Now it is Mali. Before that, Syria, Egypt, Libya and Tunisia. And before any of these, there was Afghanistan. The 9/11 attack on the World Trade Center aroused the West, and in particular Americans, to what was perceived as a shadowy threat, but few even entertained the suspicion that it might have been a threat of their own making. Iraq was invaded for no very good reason and then it was Afghanistan's turn, even though Russia (no slouch when it comes to dominating other countries) had failed to defeat the Taliban. The assassination of Osama bin Laden (the assumed architect of the audacious attack against New York) by US forces on Pakistani soil, without the permission of the Pakistani authorities, undoubtedly felt good to many, but if vengeance is sweet, wisdom is not always its bedfellow.
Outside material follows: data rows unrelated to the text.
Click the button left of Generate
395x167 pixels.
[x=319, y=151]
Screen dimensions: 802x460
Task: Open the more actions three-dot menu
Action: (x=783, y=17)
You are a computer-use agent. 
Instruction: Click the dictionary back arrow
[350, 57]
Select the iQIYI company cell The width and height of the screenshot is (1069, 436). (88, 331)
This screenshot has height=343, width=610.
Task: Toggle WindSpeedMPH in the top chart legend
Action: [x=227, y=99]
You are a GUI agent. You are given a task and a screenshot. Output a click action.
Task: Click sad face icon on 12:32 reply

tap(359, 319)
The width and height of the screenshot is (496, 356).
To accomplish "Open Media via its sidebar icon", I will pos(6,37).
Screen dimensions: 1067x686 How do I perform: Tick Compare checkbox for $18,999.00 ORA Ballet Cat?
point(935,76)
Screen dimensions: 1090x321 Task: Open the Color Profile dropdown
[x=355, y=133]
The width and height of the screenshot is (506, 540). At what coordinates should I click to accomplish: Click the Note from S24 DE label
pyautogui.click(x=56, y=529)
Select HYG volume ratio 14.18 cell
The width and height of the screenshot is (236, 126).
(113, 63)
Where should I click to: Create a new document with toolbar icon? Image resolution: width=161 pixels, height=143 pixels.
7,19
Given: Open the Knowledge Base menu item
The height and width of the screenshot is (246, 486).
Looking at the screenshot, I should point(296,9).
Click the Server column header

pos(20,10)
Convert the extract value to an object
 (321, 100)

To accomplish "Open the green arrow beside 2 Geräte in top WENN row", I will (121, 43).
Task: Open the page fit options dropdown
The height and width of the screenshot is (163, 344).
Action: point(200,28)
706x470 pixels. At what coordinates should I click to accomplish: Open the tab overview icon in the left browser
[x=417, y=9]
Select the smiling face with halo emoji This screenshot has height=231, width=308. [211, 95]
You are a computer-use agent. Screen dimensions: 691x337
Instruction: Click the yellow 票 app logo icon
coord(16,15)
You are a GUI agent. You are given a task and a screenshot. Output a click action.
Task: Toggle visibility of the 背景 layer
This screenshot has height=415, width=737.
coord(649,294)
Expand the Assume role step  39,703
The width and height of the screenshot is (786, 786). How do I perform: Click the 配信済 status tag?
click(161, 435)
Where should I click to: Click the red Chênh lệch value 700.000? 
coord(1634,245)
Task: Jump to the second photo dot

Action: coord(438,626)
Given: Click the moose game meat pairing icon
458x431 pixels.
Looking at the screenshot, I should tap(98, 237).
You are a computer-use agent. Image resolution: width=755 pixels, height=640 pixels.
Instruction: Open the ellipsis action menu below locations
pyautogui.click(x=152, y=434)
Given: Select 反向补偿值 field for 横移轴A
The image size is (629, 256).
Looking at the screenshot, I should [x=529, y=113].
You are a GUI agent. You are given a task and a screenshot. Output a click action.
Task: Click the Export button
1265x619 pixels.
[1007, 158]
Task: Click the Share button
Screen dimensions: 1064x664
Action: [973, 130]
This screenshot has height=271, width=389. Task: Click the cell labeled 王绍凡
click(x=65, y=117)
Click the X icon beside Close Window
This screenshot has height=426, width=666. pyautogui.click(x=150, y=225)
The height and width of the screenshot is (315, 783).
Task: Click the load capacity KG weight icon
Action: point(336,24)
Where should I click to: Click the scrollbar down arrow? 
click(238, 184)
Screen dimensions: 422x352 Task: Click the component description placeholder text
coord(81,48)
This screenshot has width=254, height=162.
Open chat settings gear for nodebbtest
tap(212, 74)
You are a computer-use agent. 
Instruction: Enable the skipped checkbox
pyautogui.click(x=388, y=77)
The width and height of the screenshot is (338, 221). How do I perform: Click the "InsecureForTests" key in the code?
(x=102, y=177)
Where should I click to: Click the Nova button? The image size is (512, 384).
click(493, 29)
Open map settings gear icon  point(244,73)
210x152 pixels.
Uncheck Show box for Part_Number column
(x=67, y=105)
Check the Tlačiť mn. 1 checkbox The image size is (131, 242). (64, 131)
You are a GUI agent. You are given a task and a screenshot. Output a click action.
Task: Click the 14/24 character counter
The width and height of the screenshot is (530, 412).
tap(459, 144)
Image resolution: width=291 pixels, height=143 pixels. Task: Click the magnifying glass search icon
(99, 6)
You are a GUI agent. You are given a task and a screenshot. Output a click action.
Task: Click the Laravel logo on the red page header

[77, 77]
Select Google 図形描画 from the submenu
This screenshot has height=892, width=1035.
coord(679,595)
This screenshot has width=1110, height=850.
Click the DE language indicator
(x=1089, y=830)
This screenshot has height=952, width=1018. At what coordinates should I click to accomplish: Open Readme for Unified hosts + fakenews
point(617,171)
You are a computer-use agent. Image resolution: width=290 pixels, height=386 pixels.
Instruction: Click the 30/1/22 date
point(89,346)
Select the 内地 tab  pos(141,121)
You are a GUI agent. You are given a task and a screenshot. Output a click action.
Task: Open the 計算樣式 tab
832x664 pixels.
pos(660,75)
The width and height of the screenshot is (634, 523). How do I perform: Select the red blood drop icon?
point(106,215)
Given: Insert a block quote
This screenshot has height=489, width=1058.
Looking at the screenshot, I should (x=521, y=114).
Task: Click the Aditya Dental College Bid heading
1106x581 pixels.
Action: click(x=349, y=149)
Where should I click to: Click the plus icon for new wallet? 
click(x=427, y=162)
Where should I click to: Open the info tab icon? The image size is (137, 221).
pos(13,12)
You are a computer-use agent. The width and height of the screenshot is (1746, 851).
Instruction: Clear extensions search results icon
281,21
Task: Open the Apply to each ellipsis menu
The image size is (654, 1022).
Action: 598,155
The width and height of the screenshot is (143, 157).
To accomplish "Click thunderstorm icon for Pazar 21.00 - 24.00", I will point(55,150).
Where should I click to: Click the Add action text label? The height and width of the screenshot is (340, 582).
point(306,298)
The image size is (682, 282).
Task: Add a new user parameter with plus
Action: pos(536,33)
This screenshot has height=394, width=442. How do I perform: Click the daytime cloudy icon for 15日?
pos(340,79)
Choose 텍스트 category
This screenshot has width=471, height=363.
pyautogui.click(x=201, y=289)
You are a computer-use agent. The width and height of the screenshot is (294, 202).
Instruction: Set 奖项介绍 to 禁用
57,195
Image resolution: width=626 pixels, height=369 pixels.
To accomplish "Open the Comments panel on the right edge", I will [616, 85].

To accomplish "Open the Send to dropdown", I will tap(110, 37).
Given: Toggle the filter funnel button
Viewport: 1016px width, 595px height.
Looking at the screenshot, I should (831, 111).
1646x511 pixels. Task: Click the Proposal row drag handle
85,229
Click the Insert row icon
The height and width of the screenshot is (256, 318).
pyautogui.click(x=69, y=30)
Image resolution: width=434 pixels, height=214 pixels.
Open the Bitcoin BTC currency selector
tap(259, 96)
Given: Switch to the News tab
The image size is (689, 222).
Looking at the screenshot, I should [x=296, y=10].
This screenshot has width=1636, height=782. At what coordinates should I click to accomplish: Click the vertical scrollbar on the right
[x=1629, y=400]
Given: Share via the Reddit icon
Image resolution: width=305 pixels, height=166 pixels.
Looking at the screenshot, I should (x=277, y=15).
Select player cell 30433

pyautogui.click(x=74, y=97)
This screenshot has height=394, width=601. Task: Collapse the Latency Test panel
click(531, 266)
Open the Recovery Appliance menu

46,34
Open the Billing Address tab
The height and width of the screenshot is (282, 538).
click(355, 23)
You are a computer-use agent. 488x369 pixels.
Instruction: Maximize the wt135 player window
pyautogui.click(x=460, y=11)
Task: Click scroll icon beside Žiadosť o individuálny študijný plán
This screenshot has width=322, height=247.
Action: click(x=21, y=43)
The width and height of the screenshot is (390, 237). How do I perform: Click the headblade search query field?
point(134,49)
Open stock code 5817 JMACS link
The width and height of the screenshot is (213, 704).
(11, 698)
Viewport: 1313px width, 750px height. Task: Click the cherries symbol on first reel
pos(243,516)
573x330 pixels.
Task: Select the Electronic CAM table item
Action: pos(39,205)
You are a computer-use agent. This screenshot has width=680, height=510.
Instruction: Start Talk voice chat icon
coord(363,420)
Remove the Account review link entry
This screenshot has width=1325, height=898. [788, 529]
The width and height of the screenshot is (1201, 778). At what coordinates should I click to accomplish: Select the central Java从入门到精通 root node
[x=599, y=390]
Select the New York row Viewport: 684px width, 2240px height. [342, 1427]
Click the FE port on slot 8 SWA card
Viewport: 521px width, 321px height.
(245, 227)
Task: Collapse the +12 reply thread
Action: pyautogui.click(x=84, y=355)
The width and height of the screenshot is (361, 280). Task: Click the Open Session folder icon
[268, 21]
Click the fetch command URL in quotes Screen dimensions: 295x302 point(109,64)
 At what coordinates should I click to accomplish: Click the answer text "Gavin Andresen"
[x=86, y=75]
Let me pose a hypothesis. The West (first as Europeans and then as the United States) has sought to dominate the Middle East ever since the discovery of oil. The Arab voice was neutered by that old colonial tactic of divide and rule. Now let us assume that Islamic fundamentalism is that voice re-asserting itself. This, then, makes our 'enemy' a movement, just as Christianity was once a movement when it started to eat away at the underbelly of the Roman Empire. This suggests that the Arab Spring, far from being a blossoming of Western Democracy, is little more than the death throes of those corrupt governments the West had been happy to work with so long as the oil flowed. Even Egypt, without oil, was the recipient of substantial military aid, so long as it treated with Israel (America's client state) and kept the peace.
Every regime the West now helps to topple, as a demonstration of its sudden interest in Middle East democracy, serves to destabilise what order there was, paving the way for the resurgent Arab voice. Every strike by a Western power that kills innocent civilians serves to turn even middle class Arabs, who might otherwise be sympathetic towards Western values, into closet Islamists. For the incensed young, without work or prospects, full-blooded support for the Islamic movement offers at least a feeling of self-respect and the prospect of action. While our crass actions serve as the Islamic movement's best propaganda, al-Qa'eda laughs.
There is no easy answer to this. We must reap what we have sown. But we can at least stop doing al-Qa'eda's dirty work and concentrate, instead, on getting our own houses in order. This is a battle of ideas which will not be won by expensive military incursions, but by the quality of our ideas as they are applied within our own communities.